Activity: Continue the lesson plan on the treasure-hunt directions game, starting right after its last sentence.

To compare the utility of different invented units for length (or appropriated units like paces), and to compare different systems for representing walks.

Related Principles & Big Ideas

Activity Structure

Whole class discussion & Pair work

Prepare a few locations on the school grounds to play the treasure-hunt game described next. Each student pair will need a clipboard, paper, and pencil.

Set-up discussion: Today we're going to play a treasure-hunt game. We will give each pair a starting place. Your job is to write directions from the starting place to anywhere else on the yard WITHOUT using any landmarks. For example, you can't say: "Look toward the back of the school building," or anything like that. Your ending place (the place where you will bury your treasure) must be at the end of a path that includes at least one bend. Someone else must be able to follow your directions and whichever team writes the best directions (others can follow them and find the treasure) for three different walks wins.
What will you need to think about?

<Alternative treasure-hunt game in classroom>

Set-up discussion:

Direction giving:

With your partner, write a series of directions to get from point A to point B through C (for example, Start(A): Book case, Through(B): Door, End(C): Blower) so that someone else could move easily from one point to another without further assistance. The directions must specify an exact route to follow. You may only use words, no drawings. You may not use any landmarks.

Write how you and your partner came up with your directions. What did you do?

What is the total distance?

Direction following:

With your partner, follow the directions given to you exactly as written.

With your partner, create a map showing the route you followed using the directions given to you.

What is the total distance?

Follow-up discussion:

In direction giving, what was hard? Why?

What would have made direction giving easier? List as many ideas as you can.

In direction following, what was hard? Why?

What would have made direction following easier? List as many ideas as you can.

Teacher note. You might want to tape a path with a bend in the room as an object of discussion. Ask students how it might be measured. One way to measure the bend is as part of a whole turn (one rotation). Be sure to ask students to represent the turn. What is important about the turn to represent? Let students invent multiple ways of representing turns. We think of turns as angles but the relation between the static description of angles as unions of line segments depicted in textbooks and angles as turns is NOT obvious.

Given information:
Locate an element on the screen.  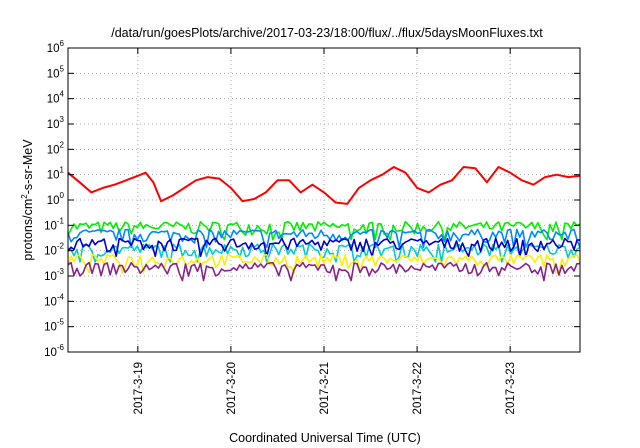
y-tick-label: 10⁻⁶ is located at coordinates (54, 351).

Exercise response:
The pathway to degrees is straightforward, if students have part-whole conceptions of fractions. Each degree is 1/360 th of a turn (see degree graphic). (see degree graphic).

Teacher Support of Student Thinking

Teachers should prompt students to consider what is mathematical about their activity. Each component of the lesson offers opportunities for elaboration.

(1) Paths without turns are estimated by units of student choice. These units can be compared for their motivations (Why that unit?) and utility (What is it good for?). New units can be introduced. For example, a pace is two strides, signified by (and 1), (and 2). Each pace is about as long as the strider is high).

(2) Paths with bends (measured by turns) are estimated. (How can we measure something like a bend in a path? How can we represent how much we turned, if turns are used?)

(3) Directions to mystery locations are created by each pair and tested by another pair. Do the students wind up at the location expected? What does it take to create good directions? The idea here is to compare the virtues of different units of measure (e.g., paces are good for long distances, feet for shorter ones) and different ways of representing directions, especially turns. What is the difference between measuring a distance and a bend in a path? What are properties of good choices for units of measure?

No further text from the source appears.